O ministro das Relações Exteriores da Espanha, José Manuel Albares, apresentou a proposta durante o Fórum Econômico Mundial em Davos. Segundo o chanceler, a integração dos ativos militares de defesa seria mais eficiente e robusta do que a manutenção de 27 exércitos nacionais separados.
A iniciativa ganha urgência devido a uma reunião de emergência dos líderes europeus em Bruxelas, convocada para esta quinta-feira. O encontro busca coordenar uma resposta às movimentações de Donald Trump, que afirma ter avançado em um acordo com a Otan sobre o território ártico.
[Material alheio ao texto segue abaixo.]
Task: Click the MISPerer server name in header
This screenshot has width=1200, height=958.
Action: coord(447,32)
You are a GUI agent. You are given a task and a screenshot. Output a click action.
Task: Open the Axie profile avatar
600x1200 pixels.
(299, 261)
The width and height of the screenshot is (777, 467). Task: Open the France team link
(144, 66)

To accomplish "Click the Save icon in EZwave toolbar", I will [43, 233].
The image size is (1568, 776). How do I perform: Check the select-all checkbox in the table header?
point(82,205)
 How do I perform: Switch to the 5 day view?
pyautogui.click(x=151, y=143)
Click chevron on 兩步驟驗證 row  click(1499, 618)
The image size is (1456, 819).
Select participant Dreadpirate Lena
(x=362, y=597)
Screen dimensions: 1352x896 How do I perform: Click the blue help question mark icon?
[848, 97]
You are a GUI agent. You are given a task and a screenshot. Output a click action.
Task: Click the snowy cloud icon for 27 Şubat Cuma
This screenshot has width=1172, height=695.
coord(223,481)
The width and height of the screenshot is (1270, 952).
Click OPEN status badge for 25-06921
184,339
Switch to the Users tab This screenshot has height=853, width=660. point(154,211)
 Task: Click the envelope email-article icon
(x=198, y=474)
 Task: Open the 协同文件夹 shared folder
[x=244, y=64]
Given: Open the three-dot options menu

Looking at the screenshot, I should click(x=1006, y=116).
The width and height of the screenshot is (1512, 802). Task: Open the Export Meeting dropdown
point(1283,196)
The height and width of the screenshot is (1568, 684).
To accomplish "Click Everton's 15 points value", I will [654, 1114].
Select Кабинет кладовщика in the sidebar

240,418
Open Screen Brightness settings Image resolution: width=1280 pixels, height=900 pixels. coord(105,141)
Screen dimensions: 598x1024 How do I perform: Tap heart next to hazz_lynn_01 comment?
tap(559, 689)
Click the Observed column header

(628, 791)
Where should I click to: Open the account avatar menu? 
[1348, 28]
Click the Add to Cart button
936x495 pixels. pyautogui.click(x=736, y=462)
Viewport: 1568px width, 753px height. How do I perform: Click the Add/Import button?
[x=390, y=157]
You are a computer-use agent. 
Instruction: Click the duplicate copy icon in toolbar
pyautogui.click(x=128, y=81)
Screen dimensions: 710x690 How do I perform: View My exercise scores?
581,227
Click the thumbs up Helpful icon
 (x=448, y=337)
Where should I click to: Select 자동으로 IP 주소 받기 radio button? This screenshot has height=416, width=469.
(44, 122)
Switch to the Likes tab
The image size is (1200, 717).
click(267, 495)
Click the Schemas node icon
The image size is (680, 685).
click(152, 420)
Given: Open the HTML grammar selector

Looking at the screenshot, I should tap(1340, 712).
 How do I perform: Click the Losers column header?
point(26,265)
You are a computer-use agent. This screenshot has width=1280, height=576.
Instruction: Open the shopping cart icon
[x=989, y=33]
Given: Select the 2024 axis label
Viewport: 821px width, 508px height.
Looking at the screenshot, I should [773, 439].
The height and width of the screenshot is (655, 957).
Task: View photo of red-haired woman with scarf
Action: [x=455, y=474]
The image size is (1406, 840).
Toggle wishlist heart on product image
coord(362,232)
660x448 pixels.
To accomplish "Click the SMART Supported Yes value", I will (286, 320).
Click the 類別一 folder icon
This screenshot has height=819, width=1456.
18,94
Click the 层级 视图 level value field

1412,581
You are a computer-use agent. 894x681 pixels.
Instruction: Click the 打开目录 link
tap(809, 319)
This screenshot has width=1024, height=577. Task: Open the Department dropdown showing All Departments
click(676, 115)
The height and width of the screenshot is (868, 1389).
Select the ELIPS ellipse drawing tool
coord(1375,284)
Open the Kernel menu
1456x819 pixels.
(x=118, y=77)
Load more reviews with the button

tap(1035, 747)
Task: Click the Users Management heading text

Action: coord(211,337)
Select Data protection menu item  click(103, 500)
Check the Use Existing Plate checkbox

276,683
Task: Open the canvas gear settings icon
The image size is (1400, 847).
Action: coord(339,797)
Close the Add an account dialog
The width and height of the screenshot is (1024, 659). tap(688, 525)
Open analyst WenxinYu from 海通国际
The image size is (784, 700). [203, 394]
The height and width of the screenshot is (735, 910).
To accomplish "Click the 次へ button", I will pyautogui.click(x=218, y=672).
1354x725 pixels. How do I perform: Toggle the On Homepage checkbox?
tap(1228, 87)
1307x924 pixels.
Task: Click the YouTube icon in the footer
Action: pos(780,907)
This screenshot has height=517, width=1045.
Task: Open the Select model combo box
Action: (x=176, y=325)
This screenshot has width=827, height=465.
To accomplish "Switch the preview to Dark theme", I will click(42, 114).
Apesar da proposta de unificação militar, Albares ressaltou que a intenção não é substituir a Otan, mas fortalecer a autonomia estratégica europeia. O objetivo central é demonstrar que o bloco possui capacidade de reação própria contra coações militares ou econômicas de potências estrangeiras.
Historicamente, a defesa da Europa dependeu fortemente da aliança transatlântica estabelecida no pós-guerra. Contudo, as tensões recentes sobre a Groenlândia aceleraram o debate sobre a necessidade de uma estrutura de segurança independente, capaz de proteger as fronteiras e interesses do bloco europeu.
A discussão sobre a disposição dos cidadãos em integrar uma força multinacional é considerada legítima pelo governo espanhol. No entanto, o país argumenta que a massa crítica necessária para a defesa moderna só pode ser alcançada por meio da cooperação coletiva entre as nações da região.